Toujours rester en mouvements. Ne jamais lâcher prise, ne jamais fermer les yeux.

Une lame effilée se déplaçait avec vitesse sur les remparts du château. Et les jambes de sa propriétaire battaient au même rythme endiablé. La rapidité était ce qui lui avait permit de survivre jusqu'à présent. Pas une seule fois elle n'avait baissé sa vigilance. Elle pouvait commencer à sentir les effets de cette permanente acuité de corps et d'esprit ; des tiraillements douloureux lui parvenaient de plusieurs parties de ses jambes et ses mains lui semblaient détachées de son corps, comme si elles agissaient par elles-mêmes.

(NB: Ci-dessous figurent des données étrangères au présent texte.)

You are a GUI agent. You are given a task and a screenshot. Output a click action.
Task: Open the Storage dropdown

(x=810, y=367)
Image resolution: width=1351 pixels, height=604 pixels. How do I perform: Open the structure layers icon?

C'était probablement chose normale après avoir passé deux jours entiers sans dormir. Mais cela ne lui importait pas. Dans ses pensées, il ne résidait qu'une seule chose. Qu'un seul ordre.

Qu'un seul objectif.

Soit présente à minuit, au parc intérieur. Élimine uniquement l'ensemble de tes concurrents.

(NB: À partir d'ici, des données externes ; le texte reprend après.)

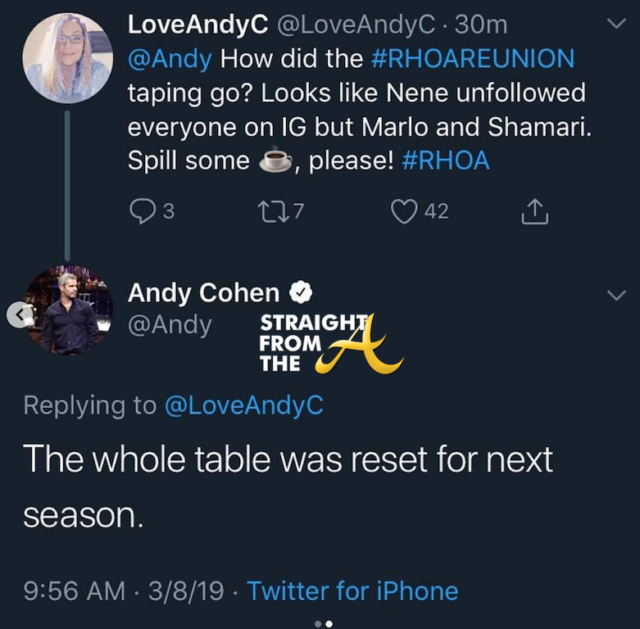Open @LoveAndyC in Replying to line
This screenshot has height=629, width=640.
245,405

C'était tout. Pas d'états d'âme, pas de regrets, pas de pitié et certainement pas de joie. Elle agissait. Tout simplement. Ses mouvements toujours coordonnés lui permettait de ne pas faire trop de bruit quand elle se déplaçait. En déséquilibre avant, elle continuait sa course folle. L'épuisement au bord des lèvres, elle ne pouvait pas s'arrêter. Pas si proche du but... pensa-t-elle.

Un éclair étincelant brillait à ses côtés et la suivait comme son ombre. Son arme, complètement dégainée, veillait à la maintenir en vie. Une fois lui avait suffit à se faire prendre par surprise et à devoir perdre une précieuse seconde à sortir le fer de son fourreau. Après avoir écarté son opposant, elle s'était reprochée sa naïveté et sa trop grande confiance en elle, pour décider de garder, arme au poing, cette précieuse alliée.

La lune, dans son dernier croissant, n'éclairait que très peu le sinueux chemin qu'empruntait la petite fille. Aurore – car c'était son nom – inlassable dans sa course contre le temps, continuait de cavaler sur les pierres ; dangereux jeu qui consistait à ne pas perdre l'équilibre, au risque de découvrir le fond du précipice qui s'ouvrait sur les douves.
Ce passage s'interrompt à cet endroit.